Es debattieren: Prof. Dr. Franz Walter, Jahrgang 1956, Professor für Politische Wissenschaften an der Universität Göttingen und Prof. Dr. Georg Fülberth, Jahrgang 1939, Historiker und Politikwissenschaftler, war von 1972 bis zu seiner Emeritierung 2004 Professor für Politikwissenschaft in Marburg.

Volkspartei ohne Zusammenhalt

Von Franz Walter

Für alteingesessene Konservative und streng gläubige Katholiken sind das keine leichten Zeiten. Eine christdemokratische Kanzlerin und ein christdemokratischer Bundespräsident in zweiter Ehe. Ein Ministerpräsident, über dessen außereheliche Amouren und Reproduktionen die Regenbogenpresse monatlang genüsslich mit allerhand Fotos berichtet hatte. Die manifeste Krise der Kirchen, die gesellschaftliche Einsamkeit der Erika Steinbach.

Im Grunde ist die bundesdeutsche Mehrheit über all das bemerkenswert gelassen, ja gleichgültig zur Tagesordnung übergegangen. Nicht so aber die CDU selbst. Mindestens die älteren Mitglieder in der Fläche, gleichsam zwischen Heiligenstadt und Meppen, zwischen Warendorf und Passau, tun sich ersichtlich schwer mit der Selbstsäkularisierung ihrer Anführer. In altchristdemokratischen Kreisen galt vor Jahren das seinerzeit muntere Paarungsverhalten von Joschka Fischer und Gerhard Schröder noch apodiktisch als verwerflicher Ausdruck einer wertentbundenen und unbürgerlichen Lebensweise. Mit der Empörung darüber konnten die harten CDU-Strategen die eigenen Traditionstruppen verlässlich in die Wahlkämpfe schicken. Damit ist es nunmehr vorbei.

Zugleich und andererseits wird das traditionelle Terrain der Christdemokraten schmaler und schmaler, da zunehmend weniger Menschen im nachtraditionellen Deutschland noch treue Kirchgänger und gehorsame Adepten päpstlicher oder bischöflicher Moralimperative sind. Diese sozialkulturelle, von den Roten und Grünen kräftig geförderte Entwicklung öffnete den Raum eben auch für christdemokratische Würdenträger, neue Liebes- und Paarbeziehung zu beginnen. In den ersten Jahrzehnten der rheinisch-katholisch geprägten Alt-Bundesrepublik wäre das für einen prominenten CDU-Repräsentanten politisch sehr viel weniger gefahrlos gewesen, weil er damit in den eigenen Reihen und der dort produzierten gesellschaftlichen Normmentalität auf kräftige, karrieregefährdende Ablehnung gestoßen wäre.

** Unbearbeitete Auflistung **
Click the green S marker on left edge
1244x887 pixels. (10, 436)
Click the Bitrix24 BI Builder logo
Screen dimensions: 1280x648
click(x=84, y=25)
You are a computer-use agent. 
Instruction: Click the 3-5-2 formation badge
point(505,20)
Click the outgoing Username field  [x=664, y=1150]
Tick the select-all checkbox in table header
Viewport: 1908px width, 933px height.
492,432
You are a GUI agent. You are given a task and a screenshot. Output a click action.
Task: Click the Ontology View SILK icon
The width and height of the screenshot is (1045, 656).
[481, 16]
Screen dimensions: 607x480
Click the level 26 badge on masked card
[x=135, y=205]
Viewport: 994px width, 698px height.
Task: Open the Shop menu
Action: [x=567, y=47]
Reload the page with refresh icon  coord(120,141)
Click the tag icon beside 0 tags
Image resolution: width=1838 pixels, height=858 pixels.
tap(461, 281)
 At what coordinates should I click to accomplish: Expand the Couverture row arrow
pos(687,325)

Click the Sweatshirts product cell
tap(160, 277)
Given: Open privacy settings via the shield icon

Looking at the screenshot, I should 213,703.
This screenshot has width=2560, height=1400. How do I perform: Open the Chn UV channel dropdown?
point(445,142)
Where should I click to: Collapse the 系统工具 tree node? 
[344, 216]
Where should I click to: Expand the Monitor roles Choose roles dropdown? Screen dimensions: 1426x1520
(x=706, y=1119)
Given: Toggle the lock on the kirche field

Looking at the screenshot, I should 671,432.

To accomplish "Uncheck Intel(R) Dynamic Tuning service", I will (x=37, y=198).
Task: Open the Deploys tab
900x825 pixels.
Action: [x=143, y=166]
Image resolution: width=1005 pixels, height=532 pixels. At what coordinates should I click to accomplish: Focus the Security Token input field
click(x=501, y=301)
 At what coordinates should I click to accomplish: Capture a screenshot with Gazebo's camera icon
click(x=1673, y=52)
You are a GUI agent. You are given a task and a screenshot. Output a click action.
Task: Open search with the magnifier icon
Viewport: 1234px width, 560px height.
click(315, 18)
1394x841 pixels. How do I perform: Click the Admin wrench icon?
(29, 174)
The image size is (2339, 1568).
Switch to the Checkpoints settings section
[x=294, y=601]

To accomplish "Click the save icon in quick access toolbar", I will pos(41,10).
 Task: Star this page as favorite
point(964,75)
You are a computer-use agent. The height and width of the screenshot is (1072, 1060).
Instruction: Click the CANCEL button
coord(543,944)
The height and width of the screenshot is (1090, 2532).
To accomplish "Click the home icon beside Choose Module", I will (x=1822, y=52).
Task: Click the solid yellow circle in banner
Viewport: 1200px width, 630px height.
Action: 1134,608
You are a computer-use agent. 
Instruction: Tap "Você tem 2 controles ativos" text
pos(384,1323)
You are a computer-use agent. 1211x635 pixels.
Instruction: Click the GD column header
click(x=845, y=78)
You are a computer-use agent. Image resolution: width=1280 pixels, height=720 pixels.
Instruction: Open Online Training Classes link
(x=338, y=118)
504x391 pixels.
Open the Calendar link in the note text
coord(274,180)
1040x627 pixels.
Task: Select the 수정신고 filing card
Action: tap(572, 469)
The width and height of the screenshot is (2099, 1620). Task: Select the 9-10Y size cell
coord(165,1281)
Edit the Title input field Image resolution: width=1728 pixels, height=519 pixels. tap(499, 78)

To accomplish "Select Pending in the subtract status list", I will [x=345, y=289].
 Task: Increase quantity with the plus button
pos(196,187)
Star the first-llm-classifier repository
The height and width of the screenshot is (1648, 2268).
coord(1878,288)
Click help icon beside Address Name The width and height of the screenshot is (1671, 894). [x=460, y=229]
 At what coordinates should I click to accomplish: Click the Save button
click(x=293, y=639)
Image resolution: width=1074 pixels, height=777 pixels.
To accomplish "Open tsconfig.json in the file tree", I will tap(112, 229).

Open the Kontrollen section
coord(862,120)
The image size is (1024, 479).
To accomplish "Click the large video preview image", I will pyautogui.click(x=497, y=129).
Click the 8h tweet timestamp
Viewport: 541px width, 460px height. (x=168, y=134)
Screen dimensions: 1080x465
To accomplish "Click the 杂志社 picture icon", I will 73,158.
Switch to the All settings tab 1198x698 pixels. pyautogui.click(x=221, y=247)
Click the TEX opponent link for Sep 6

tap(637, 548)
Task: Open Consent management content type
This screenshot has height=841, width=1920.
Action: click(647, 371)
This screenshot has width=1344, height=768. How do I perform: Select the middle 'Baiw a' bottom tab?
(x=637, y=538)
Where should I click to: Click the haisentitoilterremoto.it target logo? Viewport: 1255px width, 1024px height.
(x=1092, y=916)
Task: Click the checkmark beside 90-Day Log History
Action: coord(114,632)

** Auszuführende Aufgabe **
Gibst du aus dem Text über die CDU den Teil wörtlich wieder, der mit den Worten rund um "Im Grunde ist" einsetzt und mit "es nunmehr vorbei." schließt?

** Ergebnis **
Im Grunde ist die bundesdeutsche Mehrheit über all das bemerkenswert gelassen, ja gleichgültig zur Tagesordnung übergegangen. Nicht so aber die CDU selbst. Mindestens die älteren Mitglieder in der Fläche, gleichsam zwischen Heiligenstadt und Meppen, zwischen Warendorf und Passau, tun sich ersichtlich schwer mit der Selbstsäkularisierung ihrer Anführer. In altchristdemokratischen Kreisen galt vor Jahren das seinerzeit muntere Paarungsverhalten von Joschka Fischer und Gerhard Schröder noch apodiktisch als verwerflicher Ausdruck einer wertentbundenen und unbürgerlichen Lebensweise. Mit der Empörung darüber konnten die harten CDU-Strategen die eigenen Traditionstruppen verlässlich in die Wahlkämpfe schicken. Damit ist es nunmehr vorbei.